→ **Supplied data**
◆ ◆ ◆ ◆ ◆
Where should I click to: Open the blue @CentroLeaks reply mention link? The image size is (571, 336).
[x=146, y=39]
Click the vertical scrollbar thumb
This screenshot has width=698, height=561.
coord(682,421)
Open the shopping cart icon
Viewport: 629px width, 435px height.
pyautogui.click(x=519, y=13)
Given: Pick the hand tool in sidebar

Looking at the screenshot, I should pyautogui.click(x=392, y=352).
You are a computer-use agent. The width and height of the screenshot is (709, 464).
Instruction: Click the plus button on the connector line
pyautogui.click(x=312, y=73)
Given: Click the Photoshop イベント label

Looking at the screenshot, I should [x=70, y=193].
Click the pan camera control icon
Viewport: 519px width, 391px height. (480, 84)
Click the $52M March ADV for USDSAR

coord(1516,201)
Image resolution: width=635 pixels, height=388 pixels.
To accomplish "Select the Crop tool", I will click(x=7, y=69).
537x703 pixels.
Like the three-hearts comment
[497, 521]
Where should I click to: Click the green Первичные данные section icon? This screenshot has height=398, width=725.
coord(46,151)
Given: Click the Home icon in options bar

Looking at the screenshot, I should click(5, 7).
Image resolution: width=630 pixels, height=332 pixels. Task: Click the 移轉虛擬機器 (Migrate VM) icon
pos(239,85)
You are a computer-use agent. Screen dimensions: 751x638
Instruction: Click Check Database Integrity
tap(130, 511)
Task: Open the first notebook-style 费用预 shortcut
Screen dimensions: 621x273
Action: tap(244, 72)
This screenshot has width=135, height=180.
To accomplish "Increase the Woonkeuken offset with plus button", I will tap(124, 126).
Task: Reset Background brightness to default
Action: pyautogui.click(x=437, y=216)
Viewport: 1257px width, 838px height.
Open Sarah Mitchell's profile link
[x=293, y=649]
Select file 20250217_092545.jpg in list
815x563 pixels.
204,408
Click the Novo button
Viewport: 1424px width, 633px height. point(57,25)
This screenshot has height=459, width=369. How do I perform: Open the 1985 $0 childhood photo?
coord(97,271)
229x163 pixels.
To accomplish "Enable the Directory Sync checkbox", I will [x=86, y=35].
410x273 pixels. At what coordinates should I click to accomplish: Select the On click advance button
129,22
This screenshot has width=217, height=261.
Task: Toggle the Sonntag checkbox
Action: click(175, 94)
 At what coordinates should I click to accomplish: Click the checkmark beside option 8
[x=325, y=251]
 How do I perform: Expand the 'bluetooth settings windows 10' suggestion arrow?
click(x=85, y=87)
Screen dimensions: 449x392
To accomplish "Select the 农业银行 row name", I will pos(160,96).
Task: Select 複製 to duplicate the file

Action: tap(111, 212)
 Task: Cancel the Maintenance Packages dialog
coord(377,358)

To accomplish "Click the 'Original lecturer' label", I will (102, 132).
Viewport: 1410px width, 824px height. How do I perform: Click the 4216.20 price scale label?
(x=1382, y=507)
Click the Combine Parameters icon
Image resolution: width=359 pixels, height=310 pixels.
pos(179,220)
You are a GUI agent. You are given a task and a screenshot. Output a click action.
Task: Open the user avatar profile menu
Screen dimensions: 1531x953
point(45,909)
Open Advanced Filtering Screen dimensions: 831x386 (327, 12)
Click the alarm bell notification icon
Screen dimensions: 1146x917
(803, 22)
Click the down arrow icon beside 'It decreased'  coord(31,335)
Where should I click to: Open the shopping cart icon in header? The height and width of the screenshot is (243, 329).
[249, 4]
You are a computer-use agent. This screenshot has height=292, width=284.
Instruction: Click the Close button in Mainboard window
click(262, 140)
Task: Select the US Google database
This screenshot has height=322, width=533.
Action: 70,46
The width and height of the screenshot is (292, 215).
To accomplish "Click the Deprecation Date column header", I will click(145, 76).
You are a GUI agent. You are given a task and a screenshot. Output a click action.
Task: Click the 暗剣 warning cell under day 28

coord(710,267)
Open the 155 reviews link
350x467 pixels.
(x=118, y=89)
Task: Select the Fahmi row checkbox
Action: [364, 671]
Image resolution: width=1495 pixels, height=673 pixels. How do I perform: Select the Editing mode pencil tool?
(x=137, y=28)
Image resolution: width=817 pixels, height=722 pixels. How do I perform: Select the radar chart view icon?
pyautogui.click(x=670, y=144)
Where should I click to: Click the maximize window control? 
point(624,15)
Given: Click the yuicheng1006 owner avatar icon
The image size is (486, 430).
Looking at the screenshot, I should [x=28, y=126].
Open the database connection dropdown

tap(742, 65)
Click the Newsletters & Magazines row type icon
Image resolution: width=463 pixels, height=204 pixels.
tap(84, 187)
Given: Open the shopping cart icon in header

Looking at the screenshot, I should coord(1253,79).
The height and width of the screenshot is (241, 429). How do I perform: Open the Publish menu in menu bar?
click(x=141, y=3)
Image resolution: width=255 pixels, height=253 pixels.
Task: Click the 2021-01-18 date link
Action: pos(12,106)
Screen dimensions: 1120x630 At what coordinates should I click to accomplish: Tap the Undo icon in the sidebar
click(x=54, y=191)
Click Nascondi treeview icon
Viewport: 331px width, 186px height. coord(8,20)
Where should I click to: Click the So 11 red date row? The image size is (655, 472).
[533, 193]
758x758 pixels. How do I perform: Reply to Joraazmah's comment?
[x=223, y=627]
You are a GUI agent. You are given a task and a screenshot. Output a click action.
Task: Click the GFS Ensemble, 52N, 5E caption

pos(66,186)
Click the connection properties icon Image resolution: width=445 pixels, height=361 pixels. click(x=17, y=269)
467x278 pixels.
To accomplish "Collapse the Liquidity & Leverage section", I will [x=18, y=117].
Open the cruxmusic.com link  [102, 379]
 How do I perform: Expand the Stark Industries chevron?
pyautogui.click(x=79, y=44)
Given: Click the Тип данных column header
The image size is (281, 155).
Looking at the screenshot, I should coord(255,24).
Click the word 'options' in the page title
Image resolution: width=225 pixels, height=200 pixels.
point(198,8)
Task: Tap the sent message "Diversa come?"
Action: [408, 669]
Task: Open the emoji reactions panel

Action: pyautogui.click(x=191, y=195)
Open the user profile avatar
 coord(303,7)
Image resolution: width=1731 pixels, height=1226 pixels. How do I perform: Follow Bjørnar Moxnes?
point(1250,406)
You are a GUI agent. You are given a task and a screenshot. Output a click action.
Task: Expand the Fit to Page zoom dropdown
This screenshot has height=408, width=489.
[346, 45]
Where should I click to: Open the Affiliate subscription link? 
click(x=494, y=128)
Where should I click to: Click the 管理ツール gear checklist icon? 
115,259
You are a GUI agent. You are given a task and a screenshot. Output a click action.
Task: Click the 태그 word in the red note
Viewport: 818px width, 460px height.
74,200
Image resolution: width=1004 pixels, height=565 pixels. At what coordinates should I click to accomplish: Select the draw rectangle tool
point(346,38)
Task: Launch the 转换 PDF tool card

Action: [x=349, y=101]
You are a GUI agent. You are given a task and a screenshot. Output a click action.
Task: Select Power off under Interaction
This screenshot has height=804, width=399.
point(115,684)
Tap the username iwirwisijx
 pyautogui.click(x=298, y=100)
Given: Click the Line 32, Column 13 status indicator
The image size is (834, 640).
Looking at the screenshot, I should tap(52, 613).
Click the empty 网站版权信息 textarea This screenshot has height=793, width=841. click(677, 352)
◆ ◆ ◆ ◆ ◆
→ **The task**
An answer consisting of the number alone is required: how many lines in the entries hold the string "word"?

→ **Result of the task**
2